» Given exercise
Scale the records starting at the line that contains "The image size" and ending at the end of the records: reproduce every line in that span, including the request, but multiply each coordinate in the answer by 0.9 and round to whole numbers, with halves rounded up. Omit the pictures from your answer.

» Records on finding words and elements

##############################

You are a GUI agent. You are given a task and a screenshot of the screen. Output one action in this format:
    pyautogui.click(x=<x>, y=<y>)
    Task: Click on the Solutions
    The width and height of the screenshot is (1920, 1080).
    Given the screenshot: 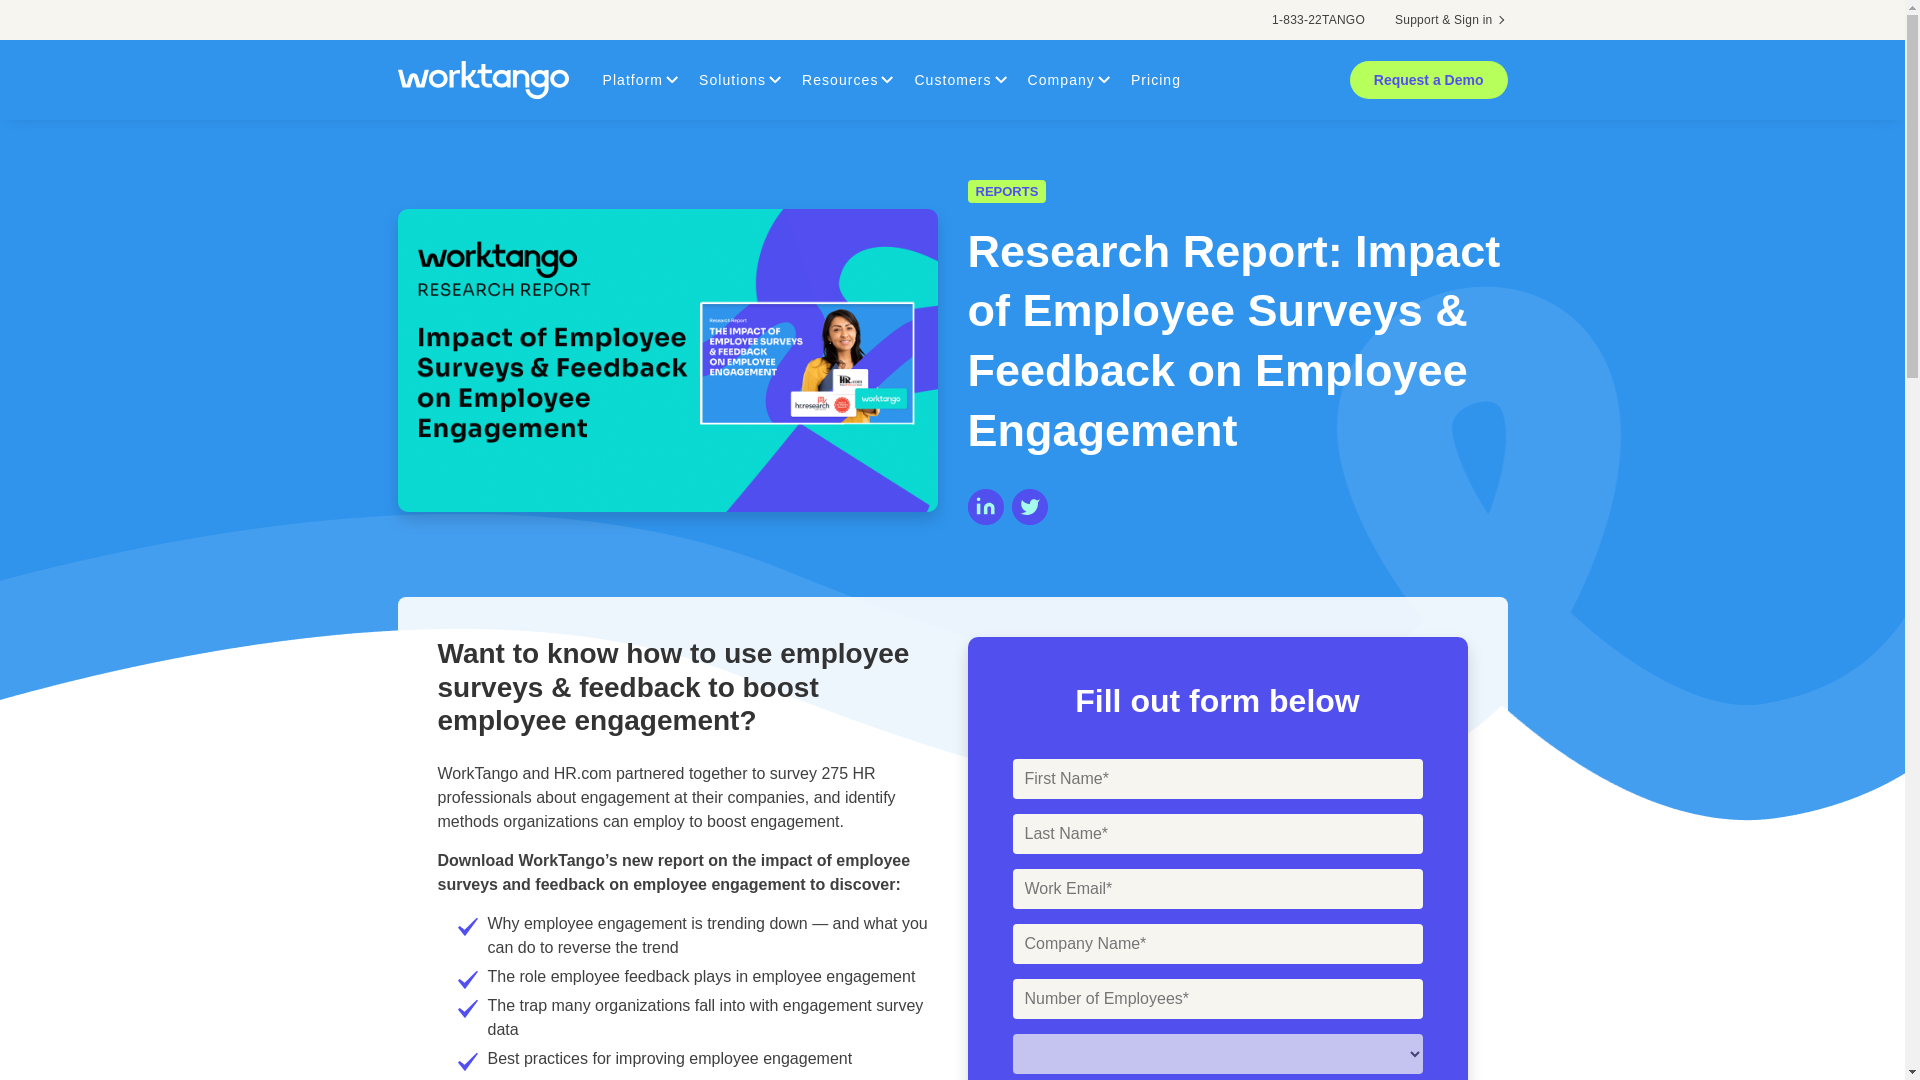 What is the action you would take?
    pyautogui.click(x=732, y=79)
    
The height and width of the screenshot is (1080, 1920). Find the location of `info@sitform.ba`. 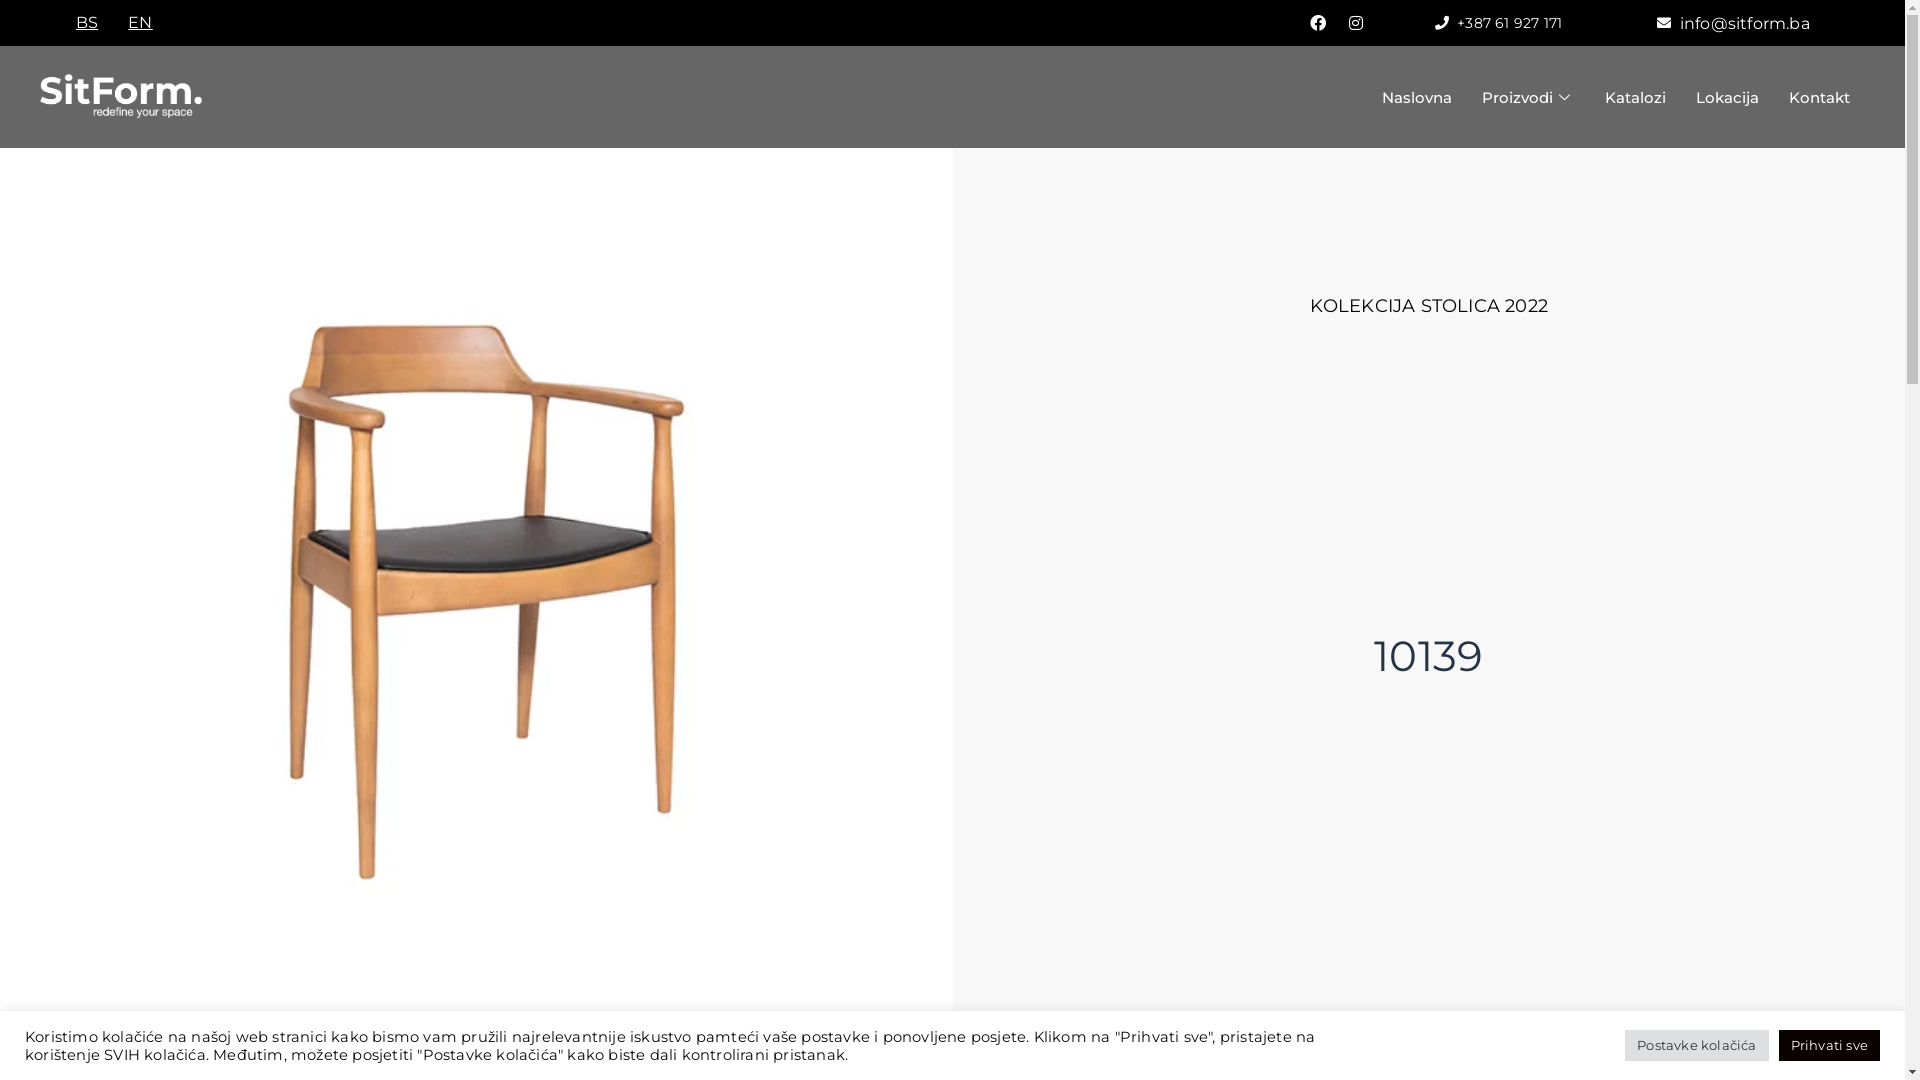

info@sitform.ba is located at coordinates (1734, 22).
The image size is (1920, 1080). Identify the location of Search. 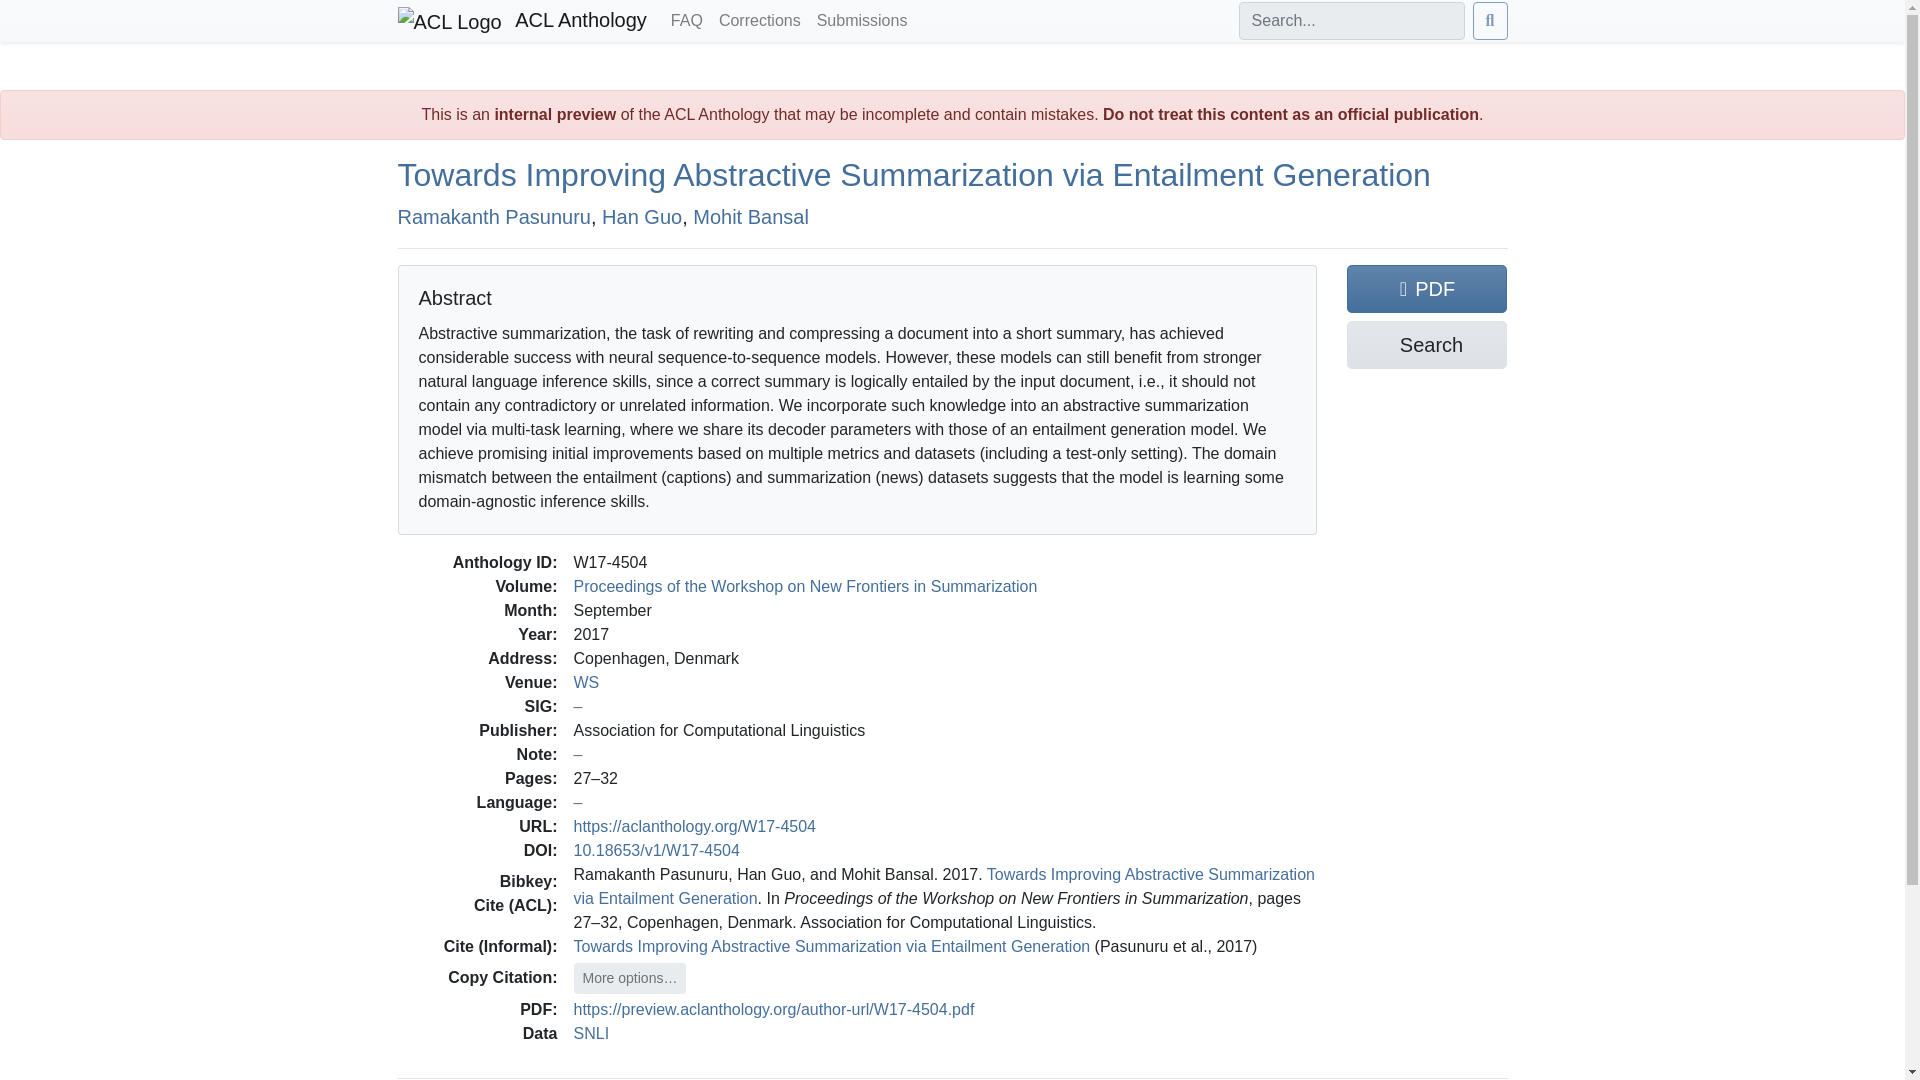
(1427, 344).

##############################

» The result
The image size is (1920, 1080). Identify the location of Search. 
(1284, 310).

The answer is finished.